Assignment: Set the listing down once more, exactly as given.

━━━━

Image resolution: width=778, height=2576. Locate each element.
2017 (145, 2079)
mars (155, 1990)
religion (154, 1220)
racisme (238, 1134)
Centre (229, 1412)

━━━━

Your response:
Image resolution: width=778, height=2576. Locate each element.
2017 (145, 2079)
mars (155, 1990)
religion (154, 1220)
racisme (238, 1134)
Centre (229, 1412)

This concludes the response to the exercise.